Granny Ross

I’m sorry it’s been almost a week since I’ve posted here at Jonathan-Rogers.com. The first few days of idleness were intentional; they were my Thanksgiving break. But on Friday, the day after Thanksgiving, my grandmother died, and I spent the weekend offline and in Georgia until her funeral on Monday. My grandmother was a beautiful woman in every way and a joy to the end of her ninety-two years. In the picture to the left she was at least ninety. She had a dignity and grace that had nothing to do with her outward circumstances. In her honor, I wanted to tell a little story that says a lot about who she was and where she came from. My grandmother Evelyn was born 1918 in Pitts, Georgia, a tiny little town in Wilcox County. She was one of eight children in a loving and lively family that worked hard to scratch a living out of South Georgia’s sandy soil. There were two older brothers—Carl and Oliver—and then six beautiful girls: Leone, Aline, Irene, Judy, Evelyn, and Audrey. Evelyn was the one with flaming red hair—a slip of a girl with a ready smile and blue eyes that were quick and kind.

On Evelyn’s ninth birthday, her brothers—who had gone away to Florida to seek their fortune—sent her a little money for her birthday. She spent it on a correspondence course to learn to play the piano. This in spite of the fact that her family had no piano.

But Evelyn loved beauty, and she believed in things she couldn’t see as firmly as she believed in things she could.  When the correspondence course arrived in the mail, she found a plank and measured and marked the 88 keys of a piano—the white keys and the black keys containing every musical possibility there is, if only in the imagination of a little girl who heard music where others heard silence.

Every day she pounded away on that plank, as faithful to the work as any concert pianist. And every day she prayed that God would give her the gift of musicianship, that she might give the gift right back to him for his glory.

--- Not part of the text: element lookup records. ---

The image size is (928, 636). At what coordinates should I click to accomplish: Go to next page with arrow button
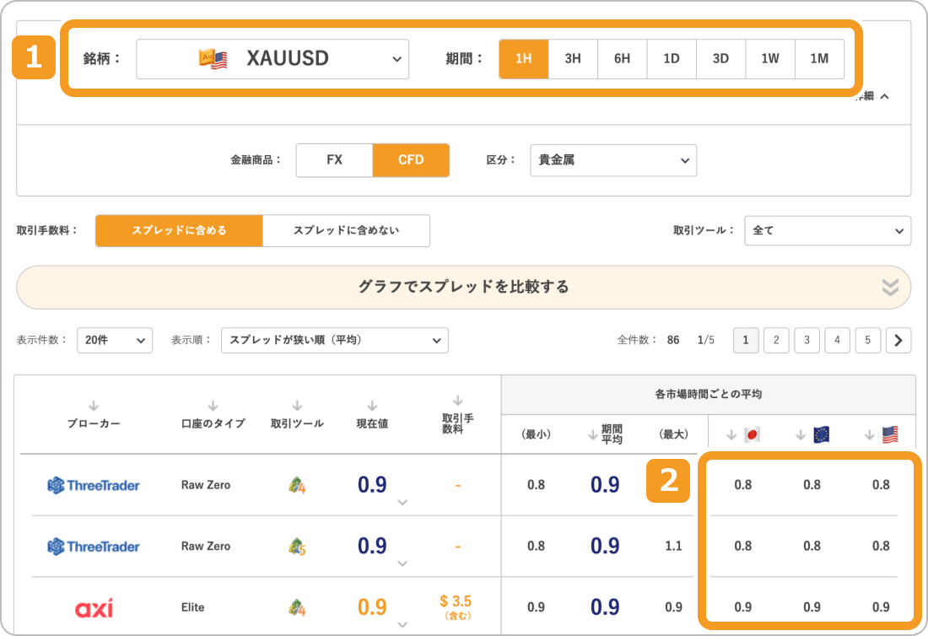[x=898, y=340]
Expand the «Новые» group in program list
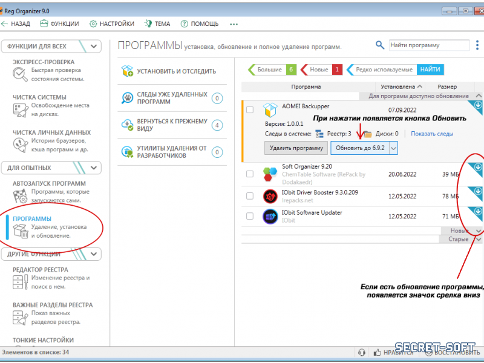Viewport: 484px width, 363px height. pyautogui.click(x=479, y=231)
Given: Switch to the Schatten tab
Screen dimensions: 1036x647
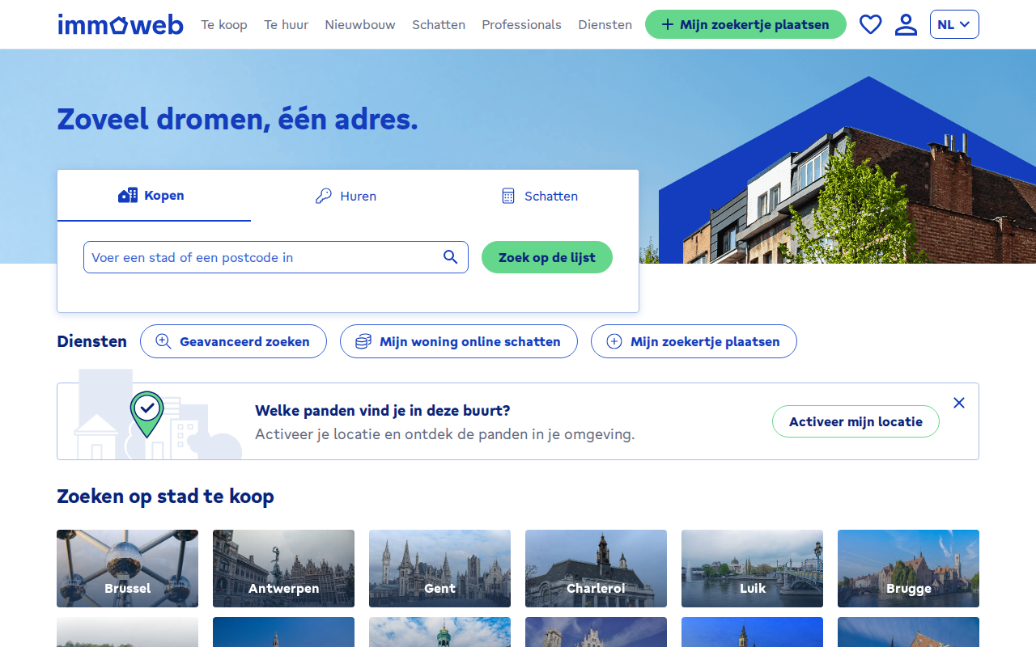Looking at the screenshot, I should (x=540, y=196).
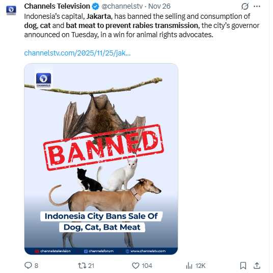Click the Nov 26 timestamp
This screenshot has width=273, height=273.
click(159, 6)
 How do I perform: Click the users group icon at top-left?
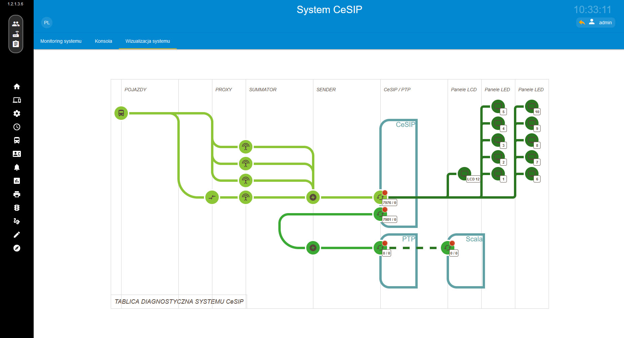coord(16,24)
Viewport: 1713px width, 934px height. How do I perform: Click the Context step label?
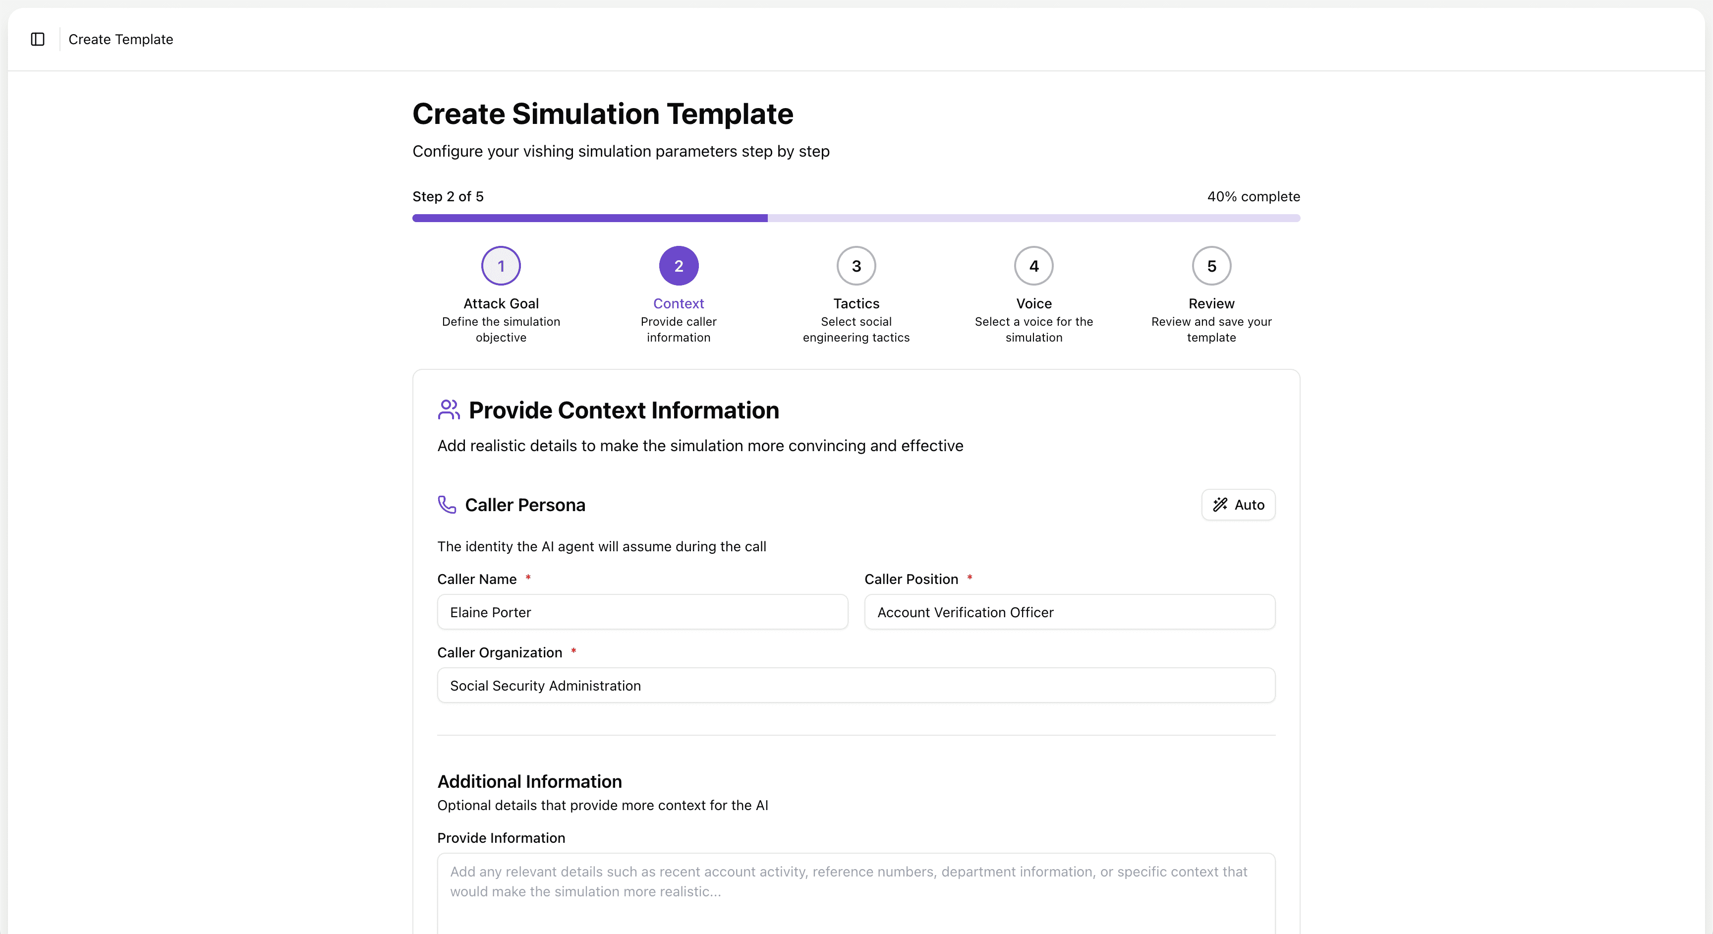point(678,303)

In time her father, seeing how hard his daughter had worked, figured out a way to buy a used piano on installments, and little Evelyn filled that dusty farmhouse with the hymns of the faith. She was never a great musician, but she was faithful to her promise. She gave her gift back to God, serving for many years as a church pianist.

9 Comments
  • Jan McTier
    1:06 PM, 30 November 2010

    What a legacy of love this dear lady leaves with all who knew her. We all think we were her favorite. Nancy is sure that she was the favorite child, and Betsy believes that she was. But then they both admit that Dan probably was. I know each grand and great-grand child was her favorite.
    When in her company,I felt like her favorite friend-she wrote on my last birthday card that I was her favorite “unpredictable” friend. All of the students who had her for a third grade teacher, including me, felt like the teacher’s pet. We all wanted to be the picture that was found in her Bible, but those two Carpenter brothers who turned out to be school superintendents held that honor!

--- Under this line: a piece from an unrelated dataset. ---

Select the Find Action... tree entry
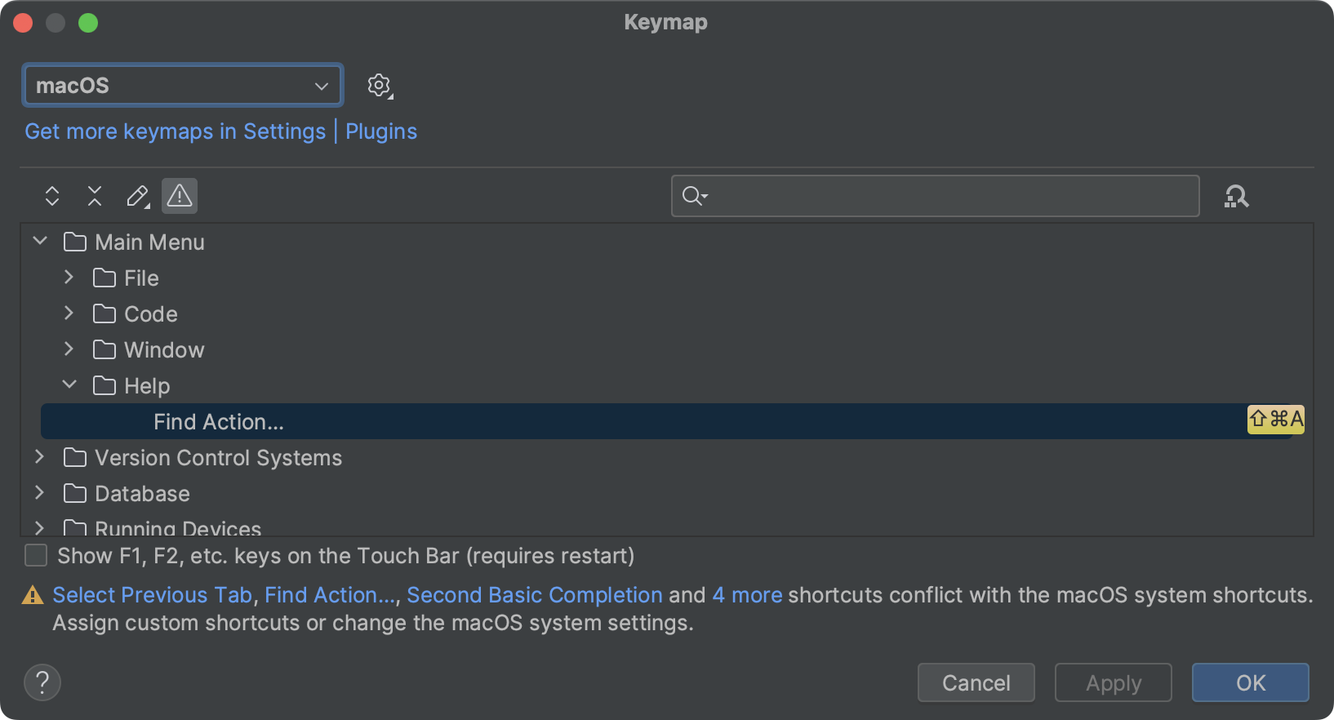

    How can one lady have so many favorites? She had a gift for making everyone feel special. She took the commandment to love Jesus first and others next very seriously.

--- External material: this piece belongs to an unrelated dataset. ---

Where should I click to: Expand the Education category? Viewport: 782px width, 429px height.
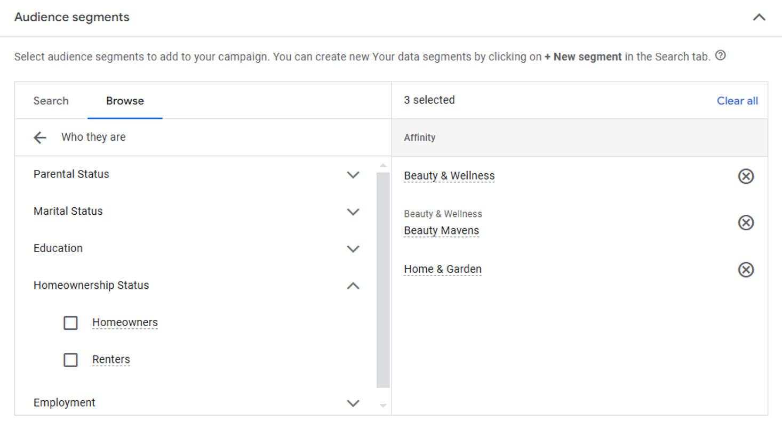(353, 249)
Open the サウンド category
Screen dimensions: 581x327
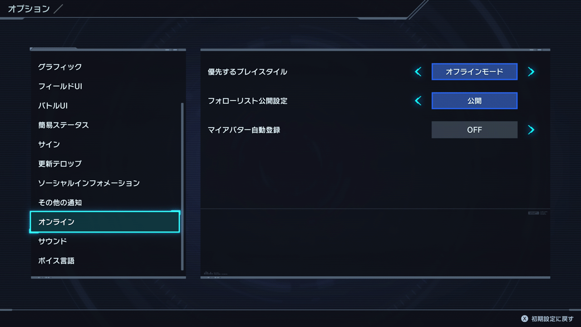pyautogui.click(x=53, y=241)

    I will remember her every time I hear Russell’s truck in the driveway at the end of the day. I will run put my lipstick on in her honor.

  • Jonathan Rogers
    2:09 PM, 30 November 2010

    Jan, my poor kids were very confused after the funeral yesterday. “So which side of the family are Jan and Roslyn and Sylvia on?” they wanted to know. I reckon everybody’s on Granny Ross’s side of the family.

  • Aaron Roughton
    4:32 PM, 30 November 2010

    Sorry for your loss Jonathan. What a wonderful story about a wonderful lady.

  • Jonathan Rogers
    4:54 PM, 30 November 2010

    Thanks, Aaron. It was definitely a loss, but we’ve had a lot to celebrate. After 27 years as a widow, my grandmother is a bride again.

  • gina
    5:44 PM, 30 November 2010

    What a beautiful lady! Thanks for sharing that sweet story. It’s hard to lose a grandparent…but lovely to be with family and to share memories like these.

  • Jonathan Rogers
    6:01 PM, 30 November 2010

    When I saw that picture of my grandmother, I thought of something Abe Lincoln (supposedly) said. He had decided not to appoint somebody who seemed qualified for the position. “I don’t like his face,” he said.”Surely you can’t hold a man responsible for his face,”said his adviser.
    Lincoln answered, “After the age of forty, every man is responsible for his face.”
    It’s no accident that my grandmother had so lovely a face like that at age ninety (nor was it good skin care). She earned that face.

  • Heather Ivester
    7:44 PM, 30 November 2010

    We were sorry to hear about your loss. What a beautiful story about your grandmother learning to play the piano on a plank of wood. I’m going to tell my daughters about it the next time they complain about not wanting to practice.

  • Mary Latta
    3:32 PM, 7 December 2010

    Jonathan… I missed this post ..just got to read it. OK….there is a wonderful, poignant, children’s, picture book waiting to emerge in that precious story…get busy!

  • Jonathan Rogers
    3:37 PM, 7 December 2010

    You know, Mary Latta, you’re right. It hadn’t occurred to me. Maybe I will get busy.